Their undisguised incomprehension is a mark of how out of touch post-Reformation Britain has become with the tradition of remembrance, penance and pilgrimage that thrives elsewhere in Catholic Europe. Before Henry rejected the Pope's authority, such spectacles as the one I joined in with at Lindisfarne were commonplace, and their demands well understood by participants and observers alike as groups trudged along the lanes and byways of Britain from shrine to cathedral, abbey to holy well. That tradition ended in 1537 when such destinations were wiped off the map.
Subsequently, the very practice of pilgrimage was suppressed by Puritans who regarded it as too showy, too self-centred and probably too enjoyable. Today, it is all but lost to ignorance. Now acts of Christian witness lead to their participants being labelled, in Tony Blair's chilling phrase (when explaining why he kept quiet about his own faith when in Downing Street) as "nutters".
Walking with those "nutters" at Lindisfarne, I found a camaraderie and infectious good humour, despite the mud, the cold and the weight of the crosses. It immediately reminded me of being in Tarifa when, though we were carrying a shockingly real representation of the battered corpse of Jesus through the streets, the communal singing of hymns and reciting of the rosary lent the procession an air of carnival.
Catholic cultures do have that communal ability to take the sting out of the trials and tribulations of life. The traditional Irish wake may not change by one iota the finality of death, but it eloquently expresses the human solidarity of family, friends and neighbours in the face of life's great mystery. Compare that with our current cold efficiency, sanitising death in hospices, whisking away the corpse as soon as possible in euphemistically labelled Private Ambulances, and then encouraging the grief-stricken to get on with life as the best way of avoiding the terrible social gaffe of being morbid.

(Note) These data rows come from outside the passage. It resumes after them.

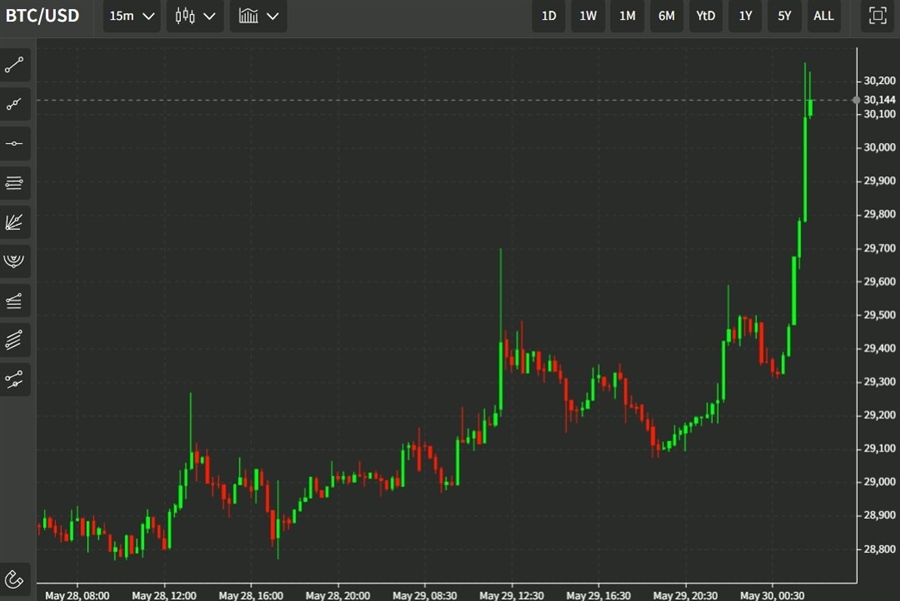The image size is (900, 601).
Task: Open the 15m interval dropdown
Action: 132,16
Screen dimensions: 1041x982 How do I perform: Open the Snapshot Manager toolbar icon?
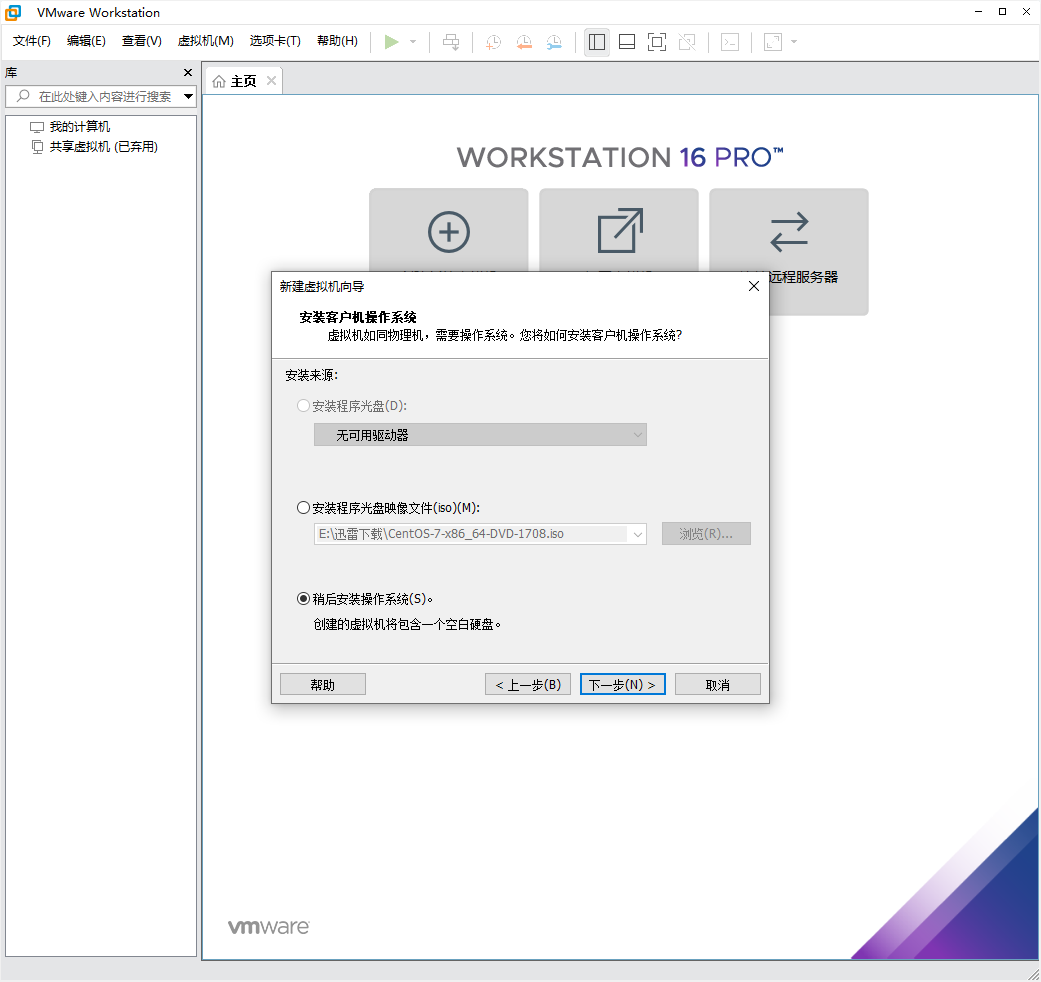(555, 42)
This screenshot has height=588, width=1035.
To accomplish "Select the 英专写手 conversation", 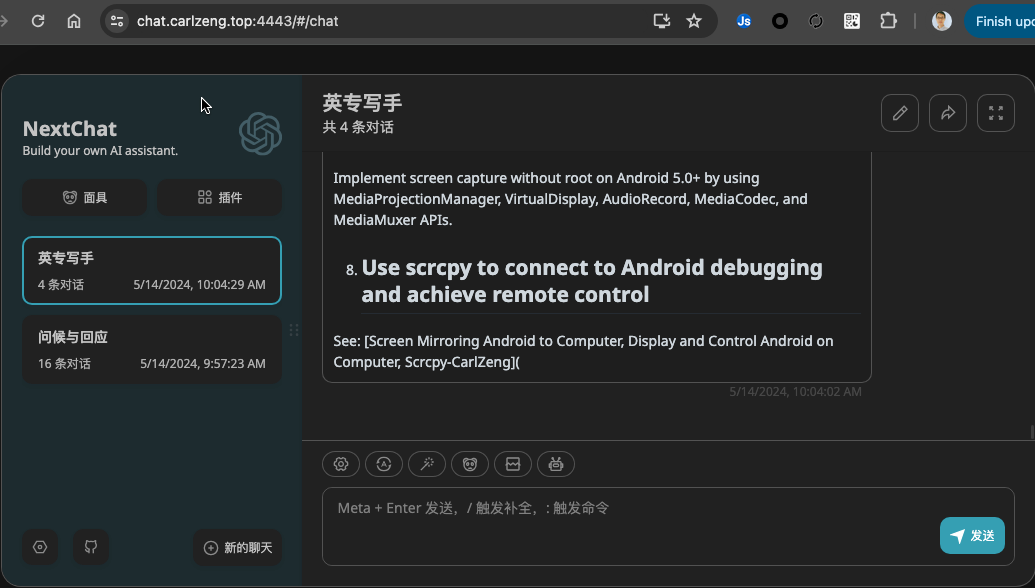I will pos(152,270).

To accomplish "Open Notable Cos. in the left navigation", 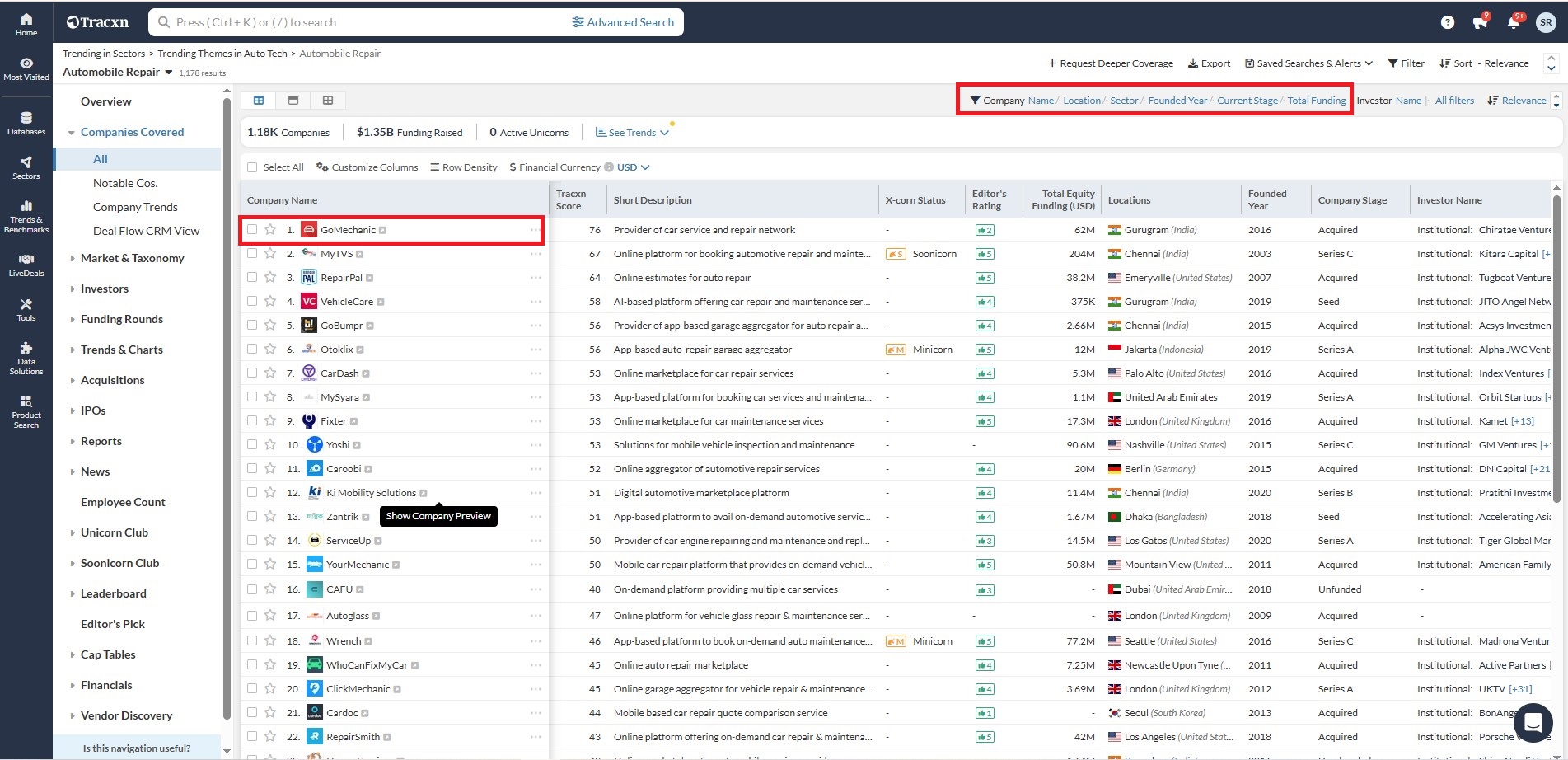I will [x=125, y=183].
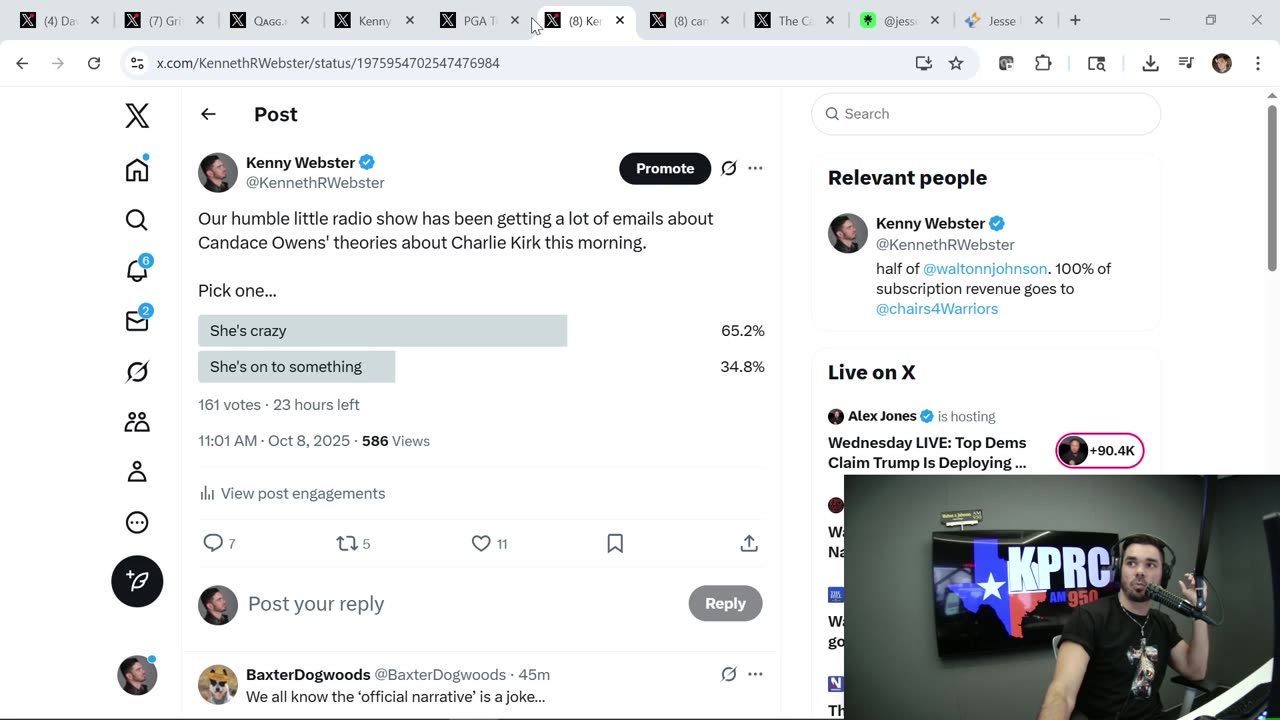Click the retweet icon on the post
1280x720 pixels.
pyautogui.click(x=347, y=543)
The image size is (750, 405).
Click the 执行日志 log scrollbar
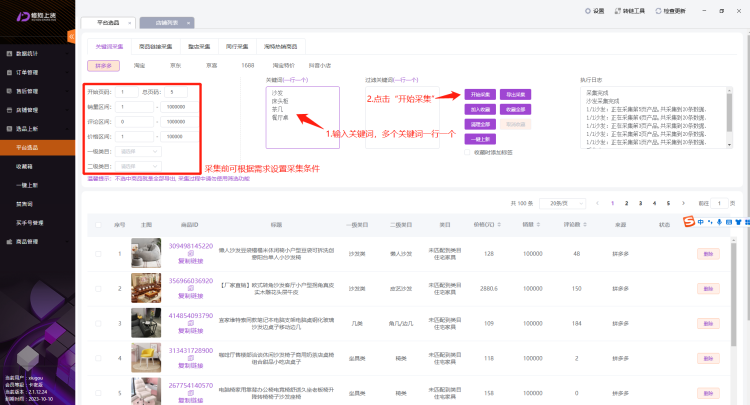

Piety is here taken as both negative and primitive, but in Catholic cultures it has an earthy wisdom to it, as Lady Antonia Fraser, the historian and biographer of several of the key Reformation figures, explained to me: "I put my mind back to what I loved about the Catholic Church as a 14-year-old convert, and in fact it's what I still love about it more than 60 years later: it was the religious use of the seasons, the acknowledgement and celebration of the seasons of the year via the feasts of the Church including the penitential seasons. So I still date my letters with such things as ‘22 November, Feast of St Cecilia', which of course celebrates music, to say nothing of Candlemas, just past, which was originally the feast of the lambs, transformed by the Church. So in a Catholic England we would still have all this holy roistering."